■ **Given passage**:
Greatness
by Joni Kamiya, Hawaii Farmers Daughter, Jan 25, 2025
Let’s take a look at the definition of greatness:
The quality or state of being great (as in size, skill, achievement, or power)
As one can see, there is an emphasis on size, skill, achievement, or power. It could be all factors combined to reflect on the definition of this word.
As we all know, there is a great divide in our communities and has been for some time. Politics are dividing us and much of it comes from slogans and an effort to push it even further. This gives me great concern for the kind of future my children will have to face.
How do we are regular citizens bridge this divide when out current leaders don’t even embody greatness to begin with?
Being divided is nothing new and we must look back on history to learn how to move forward from there. Leaders who stood for change with a vision to impact greater society taught us what was needed to move forward to become a tolerant nation. Those leaders like Dr. Martin Luther King paved the way for greatness for all people and it would be wise for us to have that share a cohesive dream.
I started this blog to speak out for the divide that I saw happening here in Hawaii with agriculture. The invasive mainland activists decided to use my home state to stir the anti-GMO pot and wreck our communities and they sure did.
Thanks to invasive, well-funded mainland groups like the Center for Food Safety and now Beyond Pesticides, they spread fear and disinformation across the state about GMO technology. When their narrative was partially crumbled that small farmers did use this technology, they switched to the pesticide issue. Their fear and repeated claims convinced out legislators to punitive regulations against farms despite any actual evidence for such rules. The legislators were soaking in all the claims of illness without any question, including the claims of activist Dustin Barca, who ran into me in clouds of cigarette smoke just before the hearing.
Thanks to the likes of Tulsi Gabbard and their ties to the organic industry and Russian disinformation bots, Hawaii lost its focus on the real problems we faced like little fire ants, coconut rhinoceros beetles, rapid ohia diseases, coffee berry borer, dengue fever, and now bird flu. The activists are nicely paid from outside entities to lobby at the capitol on the organic industry and not on the behalf of the local people. We have significant issues to deal with yet a small group of legislators with no substantiated evidence want to slam our shrinking farm community even further. WHO wants to farm when no one is listening to your side? It is disgusting to see them walk around Ag day smiling claiming to support farms and eating our products then legislating in the opposite direction from the vision.

■ **Data for review**:
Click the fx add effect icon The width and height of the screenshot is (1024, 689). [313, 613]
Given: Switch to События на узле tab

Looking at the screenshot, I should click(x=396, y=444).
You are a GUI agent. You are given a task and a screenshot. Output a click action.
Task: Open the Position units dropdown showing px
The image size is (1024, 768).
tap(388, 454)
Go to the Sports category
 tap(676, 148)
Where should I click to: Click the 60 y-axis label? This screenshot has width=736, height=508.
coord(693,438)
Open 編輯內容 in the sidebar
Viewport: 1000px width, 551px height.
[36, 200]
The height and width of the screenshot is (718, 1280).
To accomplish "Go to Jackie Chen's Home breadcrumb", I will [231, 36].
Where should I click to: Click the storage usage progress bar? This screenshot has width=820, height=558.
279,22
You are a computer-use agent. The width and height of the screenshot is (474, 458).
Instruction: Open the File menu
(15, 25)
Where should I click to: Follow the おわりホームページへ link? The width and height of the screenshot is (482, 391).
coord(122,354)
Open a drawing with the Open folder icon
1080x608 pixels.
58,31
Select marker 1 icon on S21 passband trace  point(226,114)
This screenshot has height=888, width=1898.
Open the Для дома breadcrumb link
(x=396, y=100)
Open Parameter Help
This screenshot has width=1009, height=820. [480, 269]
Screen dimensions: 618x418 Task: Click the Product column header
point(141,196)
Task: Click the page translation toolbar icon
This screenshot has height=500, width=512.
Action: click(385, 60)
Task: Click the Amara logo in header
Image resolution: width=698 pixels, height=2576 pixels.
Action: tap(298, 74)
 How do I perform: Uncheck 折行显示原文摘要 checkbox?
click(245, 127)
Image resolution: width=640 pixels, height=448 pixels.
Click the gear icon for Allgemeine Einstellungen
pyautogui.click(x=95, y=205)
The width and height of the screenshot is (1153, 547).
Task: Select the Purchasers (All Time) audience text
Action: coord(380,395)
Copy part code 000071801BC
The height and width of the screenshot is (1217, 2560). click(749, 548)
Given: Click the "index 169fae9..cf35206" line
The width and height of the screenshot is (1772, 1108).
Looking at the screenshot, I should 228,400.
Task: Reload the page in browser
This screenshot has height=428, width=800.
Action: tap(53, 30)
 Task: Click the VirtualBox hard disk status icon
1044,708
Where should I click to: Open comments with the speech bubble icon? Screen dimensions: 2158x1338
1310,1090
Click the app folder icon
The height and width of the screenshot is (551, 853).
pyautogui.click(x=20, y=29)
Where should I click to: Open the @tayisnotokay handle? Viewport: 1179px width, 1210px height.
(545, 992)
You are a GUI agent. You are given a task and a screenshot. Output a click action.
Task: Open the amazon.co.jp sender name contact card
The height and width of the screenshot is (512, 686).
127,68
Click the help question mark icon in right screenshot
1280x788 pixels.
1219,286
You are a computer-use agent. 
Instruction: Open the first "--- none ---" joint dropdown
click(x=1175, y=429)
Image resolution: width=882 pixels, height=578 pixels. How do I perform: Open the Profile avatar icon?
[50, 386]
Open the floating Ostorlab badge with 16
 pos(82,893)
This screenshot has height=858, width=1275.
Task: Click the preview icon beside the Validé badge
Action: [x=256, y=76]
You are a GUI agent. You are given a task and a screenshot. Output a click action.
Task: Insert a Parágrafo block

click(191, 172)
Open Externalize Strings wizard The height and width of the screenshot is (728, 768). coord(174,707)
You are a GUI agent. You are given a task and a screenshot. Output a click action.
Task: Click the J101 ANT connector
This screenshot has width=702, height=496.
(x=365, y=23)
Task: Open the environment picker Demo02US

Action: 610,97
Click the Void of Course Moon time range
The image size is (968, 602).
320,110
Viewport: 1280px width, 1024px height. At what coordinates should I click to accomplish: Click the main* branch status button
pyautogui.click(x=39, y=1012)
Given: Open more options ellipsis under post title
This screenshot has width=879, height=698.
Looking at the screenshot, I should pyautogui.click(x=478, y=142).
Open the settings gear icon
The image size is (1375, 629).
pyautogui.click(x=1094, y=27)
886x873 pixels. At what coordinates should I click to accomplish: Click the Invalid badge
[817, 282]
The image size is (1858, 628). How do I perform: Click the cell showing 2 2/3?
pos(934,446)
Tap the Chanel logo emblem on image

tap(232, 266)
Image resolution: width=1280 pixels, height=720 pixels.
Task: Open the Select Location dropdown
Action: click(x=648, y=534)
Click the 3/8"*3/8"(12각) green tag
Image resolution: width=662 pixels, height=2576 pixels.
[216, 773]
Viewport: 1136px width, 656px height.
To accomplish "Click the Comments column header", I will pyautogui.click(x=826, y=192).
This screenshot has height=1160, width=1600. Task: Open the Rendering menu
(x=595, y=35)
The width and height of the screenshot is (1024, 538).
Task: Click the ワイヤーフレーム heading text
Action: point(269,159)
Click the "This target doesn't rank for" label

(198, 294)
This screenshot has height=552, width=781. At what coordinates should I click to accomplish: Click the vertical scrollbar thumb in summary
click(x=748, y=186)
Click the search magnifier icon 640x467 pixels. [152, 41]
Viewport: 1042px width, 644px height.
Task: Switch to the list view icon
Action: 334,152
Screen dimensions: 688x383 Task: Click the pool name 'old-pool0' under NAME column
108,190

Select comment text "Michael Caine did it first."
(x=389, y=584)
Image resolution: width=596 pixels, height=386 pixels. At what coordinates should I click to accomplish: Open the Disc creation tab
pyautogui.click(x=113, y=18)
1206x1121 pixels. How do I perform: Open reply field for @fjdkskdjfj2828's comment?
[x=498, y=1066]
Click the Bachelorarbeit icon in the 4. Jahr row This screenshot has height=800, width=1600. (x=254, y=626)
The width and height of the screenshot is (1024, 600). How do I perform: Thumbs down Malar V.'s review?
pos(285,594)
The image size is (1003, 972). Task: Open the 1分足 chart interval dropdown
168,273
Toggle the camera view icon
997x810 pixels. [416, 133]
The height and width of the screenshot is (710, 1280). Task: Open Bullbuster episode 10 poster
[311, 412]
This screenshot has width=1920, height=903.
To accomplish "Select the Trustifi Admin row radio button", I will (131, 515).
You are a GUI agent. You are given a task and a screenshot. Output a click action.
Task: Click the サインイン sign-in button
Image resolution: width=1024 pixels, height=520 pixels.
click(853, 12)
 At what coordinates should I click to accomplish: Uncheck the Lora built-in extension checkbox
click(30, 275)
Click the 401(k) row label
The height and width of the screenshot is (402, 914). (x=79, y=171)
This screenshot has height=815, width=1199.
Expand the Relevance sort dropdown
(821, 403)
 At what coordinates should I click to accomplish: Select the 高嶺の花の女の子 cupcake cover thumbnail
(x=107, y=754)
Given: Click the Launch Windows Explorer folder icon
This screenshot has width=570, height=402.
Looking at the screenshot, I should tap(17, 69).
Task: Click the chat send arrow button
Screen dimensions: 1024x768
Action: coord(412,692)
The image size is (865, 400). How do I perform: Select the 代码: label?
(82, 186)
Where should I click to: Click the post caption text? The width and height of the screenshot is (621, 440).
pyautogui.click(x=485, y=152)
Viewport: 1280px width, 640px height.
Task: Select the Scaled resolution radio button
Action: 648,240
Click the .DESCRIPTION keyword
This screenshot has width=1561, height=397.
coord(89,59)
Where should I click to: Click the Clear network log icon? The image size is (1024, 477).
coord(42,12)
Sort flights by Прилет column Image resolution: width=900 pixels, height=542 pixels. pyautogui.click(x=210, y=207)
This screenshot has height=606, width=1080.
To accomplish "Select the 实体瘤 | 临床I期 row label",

■ **What you need to do**: According to the essay on greatness, which two invasive, well-funded mainland groups spread fear and disinformation across Hawaii about GMO technology? Rely solely on the essay on greatness when answering.

■ **Task solution**: The Center for Food Safety and Beyond Pesticides.